Dabei gäbe es aus der 117.000-Einwohner-Stadt an der Wesermündung auch Gutes zu erzählen. Nach Krisenjahrzehnten durch das Werftensterben und den Untergang der Hochseefischerei wurde Bremerhaven immer mehr zum Standort renommierter Wissenschaftsinstitute. Mit den "Havenwelten" wurden große Teile der Innenstadt komplett neu gestaltet und durchaus mit Erfolg auf Tourismus und Erlebnismuseen ausgerichtet. Eine gezielte Förderpolitik in Problemstadtteilen trägt mittlerweile Blüten, ein Hauch von Gentrifizierung zieht durch einige der prachtvollen Gründerzeit-Straßenzüge.
Erste Erfolgsmeldung: Die Kuppel ist gerettet
Doch solche Positiv-Meldungen kommen gegen einen bildmächtigen Fast-Untergang eines Leuchtturms, dessen Bergung sich seit mehr als einer Woche unter Echtzeit-Bedingungen vollzieht, nicht an. Blogger und Fernsehsender, Freizeit-Camper an der gegenüberliegenden Mole und Schaulustige mit Handys im Dauereinsatz sind dabei. Die mühsame Rettung der fünf Tonnen schweren Metallkuppel war ein tagelanges Spektakel, bei dem nicht nur die Bremerhavener live bangten.

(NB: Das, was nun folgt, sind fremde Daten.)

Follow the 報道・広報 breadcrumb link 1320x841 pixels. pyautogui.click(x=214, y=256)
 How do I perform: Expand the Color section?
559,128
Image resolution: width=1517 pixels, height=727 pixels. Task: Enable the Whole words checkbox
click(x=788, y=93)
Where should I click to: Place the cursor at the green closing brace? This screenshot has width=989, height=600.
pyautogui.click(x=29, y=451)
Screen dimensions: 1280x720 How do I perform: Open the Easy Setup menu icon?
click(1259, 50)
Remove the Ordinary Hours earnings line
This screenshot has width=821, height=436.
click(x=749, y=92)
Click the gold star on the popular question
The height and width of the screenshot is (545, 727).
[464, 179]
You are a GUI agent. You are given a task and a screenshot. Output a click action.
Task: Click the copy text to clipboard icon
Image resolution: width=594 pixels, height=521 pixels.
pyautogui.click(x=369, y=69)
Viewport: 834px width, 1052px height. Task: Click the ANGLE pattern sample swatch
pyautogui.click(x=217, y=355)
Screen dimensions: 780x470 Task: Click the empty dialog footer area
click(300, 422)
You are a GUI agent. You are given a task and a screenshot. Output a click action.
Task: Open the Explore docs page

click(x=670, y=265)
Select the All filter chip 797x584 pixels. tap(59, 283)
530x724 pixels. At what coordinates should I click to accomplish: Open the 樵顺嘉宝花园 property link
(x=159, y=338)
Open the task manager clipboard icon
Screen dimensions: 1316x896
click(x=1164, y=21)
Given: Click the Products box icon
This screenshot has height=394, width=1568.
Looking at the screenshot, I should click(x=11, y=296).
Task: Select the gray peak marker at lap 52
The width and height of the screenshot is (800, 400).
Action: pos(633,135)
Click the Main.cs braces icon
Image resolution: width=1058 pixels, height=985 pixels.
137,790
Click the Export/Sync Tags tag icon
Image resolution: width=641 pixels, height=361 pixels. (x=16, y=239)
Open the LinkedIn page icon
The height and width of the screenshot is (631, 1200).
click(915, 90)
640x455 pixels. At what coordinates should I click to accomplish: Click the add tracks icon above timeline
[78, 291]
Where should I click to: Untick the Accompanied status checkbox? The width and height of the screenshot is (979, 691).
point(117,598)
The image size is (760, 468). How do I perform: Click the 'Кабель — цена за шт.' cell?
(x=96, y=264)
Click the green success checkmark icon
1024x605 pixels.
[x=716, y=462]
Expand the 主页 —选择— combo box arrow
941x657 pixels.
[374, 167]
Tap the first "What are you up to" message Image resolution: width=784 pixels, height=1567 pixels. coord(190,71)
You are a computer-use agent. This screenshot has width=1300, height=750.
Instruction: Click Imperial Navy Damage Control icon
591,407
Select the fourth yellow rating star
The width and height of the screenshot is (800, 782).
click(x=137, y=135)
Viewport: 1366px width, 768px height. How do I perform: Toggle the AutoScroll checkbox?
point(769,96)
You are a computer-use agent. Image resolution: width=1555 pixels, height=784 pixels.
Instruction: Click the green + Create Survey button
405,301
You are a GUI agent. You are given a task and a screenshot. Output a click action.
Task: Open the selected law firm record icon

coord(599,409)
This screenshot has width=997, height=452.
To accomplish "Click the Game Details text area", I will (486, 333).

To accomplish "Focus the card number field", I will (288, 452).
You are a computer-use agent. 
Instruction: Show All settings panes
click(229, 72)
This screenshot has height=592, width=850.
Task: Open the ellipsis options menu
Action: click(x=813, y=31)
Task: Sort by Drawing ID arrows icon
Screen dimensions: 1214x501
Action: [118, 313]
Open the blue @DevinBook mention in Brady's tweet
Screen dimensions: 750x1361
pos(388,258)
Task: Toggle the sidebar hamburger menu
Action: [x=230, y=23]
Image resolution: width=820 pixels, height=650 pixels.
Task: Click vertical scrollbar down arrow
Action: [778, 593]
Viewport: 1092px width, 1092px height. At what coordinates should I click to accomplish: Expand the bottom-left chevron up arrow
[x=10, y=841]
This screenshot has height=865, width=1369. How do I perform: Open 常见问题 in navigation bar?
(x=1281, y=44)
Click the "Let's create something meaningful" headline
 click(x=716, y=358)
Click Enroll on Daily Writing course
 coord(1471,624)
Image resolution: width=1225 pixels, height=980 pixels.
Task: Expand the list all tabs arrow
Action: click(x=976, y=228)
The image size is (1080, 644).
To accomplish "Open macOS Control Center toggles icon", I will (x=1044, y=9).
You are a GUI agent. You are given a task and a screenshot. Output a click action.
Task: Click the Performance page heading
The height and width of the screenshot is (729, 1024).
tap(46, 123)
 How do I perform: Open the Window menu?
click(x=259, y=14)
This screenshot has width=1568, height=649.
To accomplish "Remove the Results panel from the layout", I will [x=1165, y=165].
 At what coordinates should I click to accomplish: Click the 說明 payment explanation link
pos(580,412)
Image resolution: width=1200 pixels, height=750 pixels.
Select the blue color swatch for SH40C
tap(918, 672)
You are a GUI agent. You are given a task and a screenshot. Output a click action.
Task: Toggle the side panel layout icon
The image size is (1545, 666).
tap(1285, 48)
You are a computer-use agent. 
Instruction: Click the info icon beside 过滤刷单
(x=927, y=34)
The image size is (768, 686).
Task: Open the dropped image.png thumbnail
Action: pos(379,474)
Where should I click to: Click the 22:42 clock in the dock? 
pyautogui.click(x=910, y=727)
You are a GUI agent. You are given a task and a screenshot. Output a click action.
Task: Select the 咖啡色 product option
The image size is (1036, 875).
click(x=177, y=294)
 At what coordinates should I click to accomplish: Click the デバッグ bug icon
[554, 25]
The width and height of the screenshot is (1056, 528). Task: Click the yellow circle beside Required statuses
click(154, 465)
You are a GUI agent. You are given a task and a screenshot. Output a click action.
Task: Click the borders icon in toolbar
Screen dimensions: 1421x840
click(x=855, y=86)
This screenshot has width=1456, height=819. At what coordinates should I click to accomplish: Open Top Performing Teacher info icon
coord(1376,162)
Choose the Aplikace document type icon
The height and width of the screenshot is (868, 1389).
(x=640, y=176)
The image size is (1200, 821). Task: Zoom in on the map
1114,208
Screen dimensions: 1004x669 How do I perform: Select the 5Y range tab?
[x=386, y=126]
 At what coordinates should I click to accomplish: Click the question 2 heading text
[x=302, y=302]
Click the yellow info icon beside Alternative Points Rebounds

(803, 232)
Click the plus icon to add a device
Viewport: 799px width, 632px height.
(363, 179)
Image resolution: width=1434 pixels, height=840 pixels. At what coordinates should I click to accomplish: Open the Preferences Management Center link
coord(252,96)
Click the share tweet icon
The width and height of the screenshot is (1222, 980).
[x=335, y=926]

Am Freitag Nachmittag gab es endlich eine Erfolgsmeldung. Die Kuppel schwebte vom schiefen Turm hinüber auf ein sicheres Ponton-Schiff: gerettet. Was mit dem steinernen Rest passiert, ist noch offen. Sicher ist nur: Wohl 2025 soll die brüchige Mole, die die Schiffe sicher in Bremerhavens Fischereihafen leitet, saniert sein. Und dann, verspricht Hafenchef Robert Howe, soll auch der neu aufgebaute Molenturm fertig sein: "Eins zu eins, wie der da jetzt steht. Dann natürlich gerade."